One by one, it seems, the pillars of conventional economic wisdom are crumbling away. With so much of their intellectual credibility reduced to rubble in the wake of the 2008 crisis, neoliberals could at least until recently claim they had correctly foreseen the path of globalisation in the early-21st Century: the Asian economies, especially those of China and India, would continue to rise and lead worldwide development with consistently strong growth and few, if any, hiccups. This summer, however, yet another tenet of our world-view has come under attack.
There is much debate over the causes of the malaise in the Chinese economy, but the most salient explanation is as political and cultural as it is economic. The country’s development since the reformist premiership of Deng Xiaoping has been astounding, but Beijing’s aspiration to be this century’s superpower means not only continuation but acceleration. It is no longer befitting for the People’s Republic to be the low-cost, low-quality workshop of the world, however lucrative this might be – the Communist Party, ironically, has come to the view that a truly modern nation is best-served by a skilled and affluent middle class. Hence the hasty introduction of stakeholder finance, and hence the equally speedy market crash.
Regardless of the cause, there are two outcomes which have a direct bearing on European policymaking. The first is a challenge to the idea that the EU’s primary export market should be Asia – that future European wealth could be founded on profits flowing westwards from Chinese consumption. Whilst the EU still experiences a huge trade deficit with China, European exports to the People’s Republic increased at an average of 9.8% annually between 2010 and 2014, with imports increasing at only 1.6%. Indeed, as a European Commission document from last year put it, “reducing the bilateral trade deficit [with China] is not about importing less, but exporting more”.
We should not be surprised at the priority the EU-China trade relationship has enjoyed, for it dovetails with so much pro-austerity dogma: cutting public spending leads to an “expansionary fiscal contraction” (in the words of British finance minister George Osborne), with private industry supplying an export-led recovery for the whole economy by filling the gap left by the state. Seven years after the collapse of Lehman Brothers and six years after the first tremors of the Eurozone crisis, after round upon round of austerity, this has manifestly not occurred. The EU desperately needs a major public investment programme (coupled with structural reforms) to ensure the social as well as economic stability that so many of our citizens lack. This is the Keynesian argument that some have been making for years now, but it has acquired a new dimension in light of the troubles in China. Europe can spread its liabilities more evenly by boosting domestic consumption, reducing its reliance on the purported golden calf of Asian growth.

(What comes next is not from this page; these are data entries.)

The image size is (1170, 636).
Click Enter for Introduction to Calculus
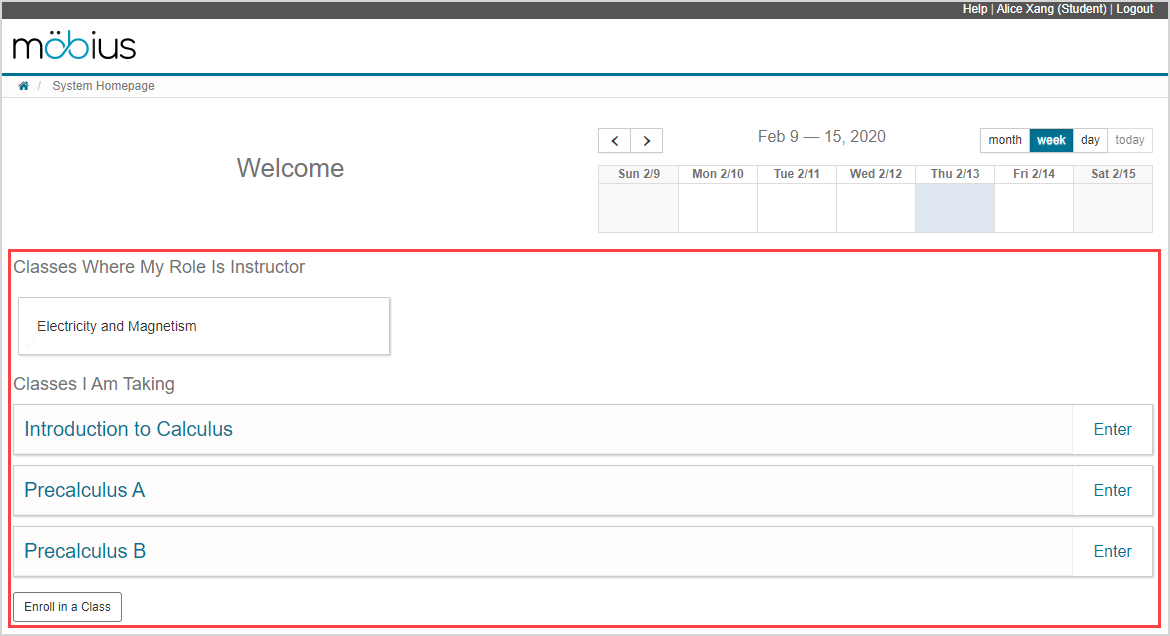1112,429
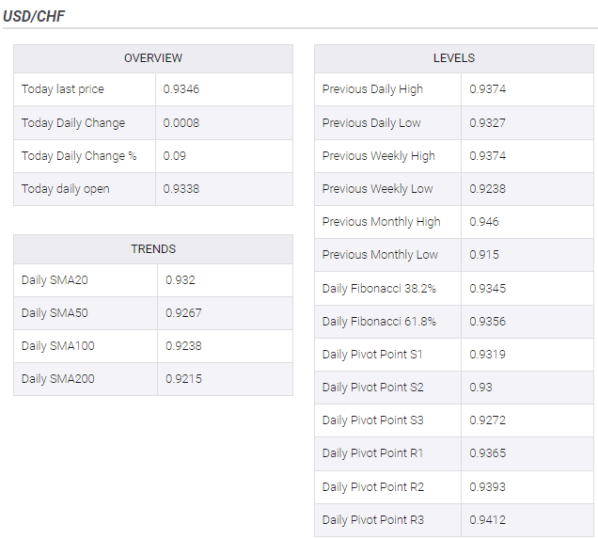The width and height of the screenshot is (598, 539).
Task: Click the Today Daily Change label
Action: [73, 123]
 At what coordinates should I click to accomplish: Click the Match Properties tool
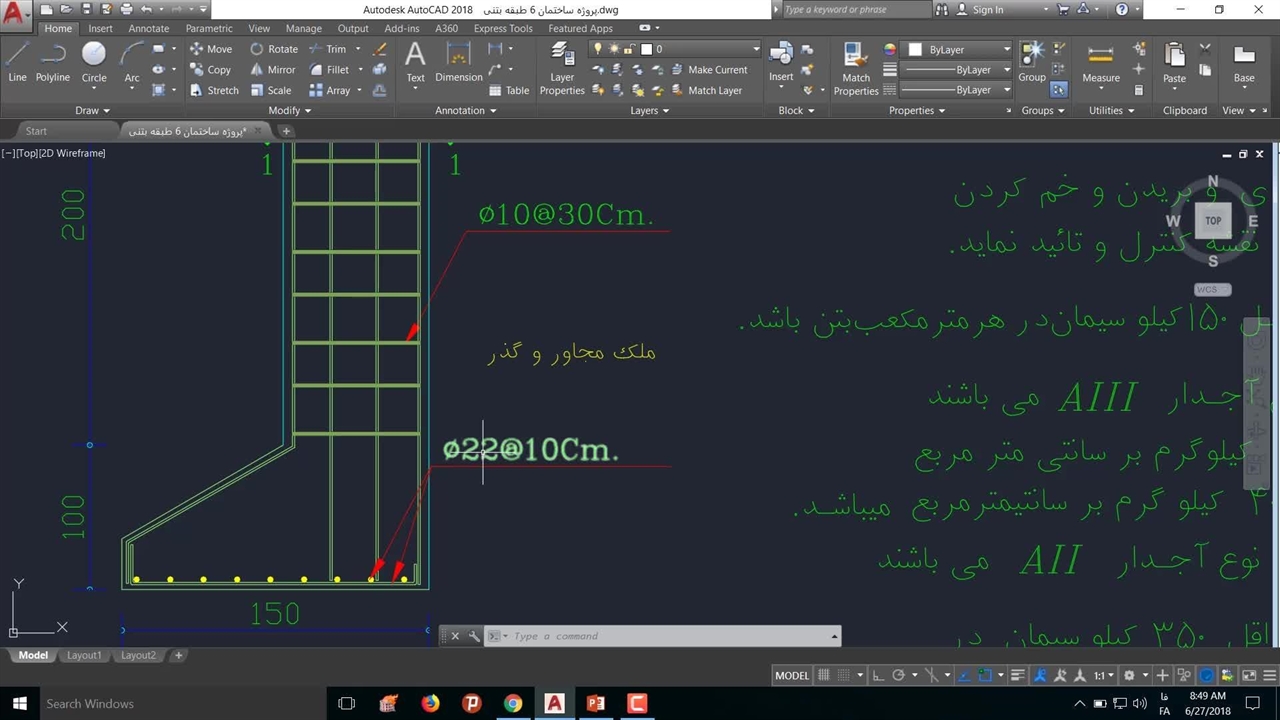(856, 68)
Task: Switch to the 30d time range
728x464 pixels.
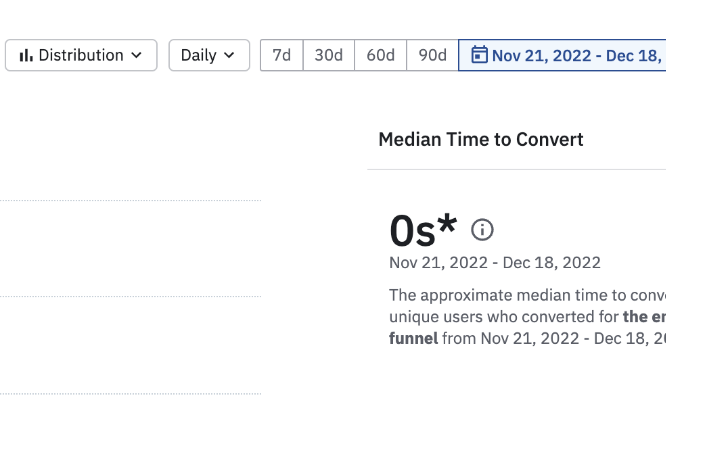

The second point is that Beijing’s weapon of choice to deal with the slump – aggressive devaluation of the yuan, designed to boost Chinese exports – has the potential to scupper the coordinated monetary policies of Western countries still emerging from economic crisis. Last October, the Federal Reserve wound up the longest period of quantitative easing (QE) in US history, a signal to the European Central Bank that it was now a safe time to launch its own €1.1 trillion package, designed to run from January this year until September 2016. As a result, there have been intermittent predictions that the dollar and euro would reach parity by the end of 2015, and despite the most recent blaze of Grexit concerns the two have almost converged, with €1 now worth around $1.10.
There was a tacit agreement on both sides of the Atlantic that it was now Europe’s turn to devalue its currency and reap the rewards of more competitive exports. Naturally, this agreement was founded on the premise that everything would remain largely as it was in the global economy – a premise that has been severely undermined by the Chinese downturn. It is only natural for Beijing to look to the same policy tools as Washington and Brussels to boost its exports, yet this unilateral knee-jerk reaction has the potential to throw off economic recovery worldwide. Undertaken irresponsibly, currency devaluation can be its own form of protectionism.
Whilst investment and reform are perfectly within the power of the EU and member-state governments, there is no easy solution to the currency question. What we have learned from this summer, however, is that the Chinese economy is not the transcendental pillar of growth and stability that many had previous thought. It is subject to the same pressures – and the same policy temptations – as both America and Europe.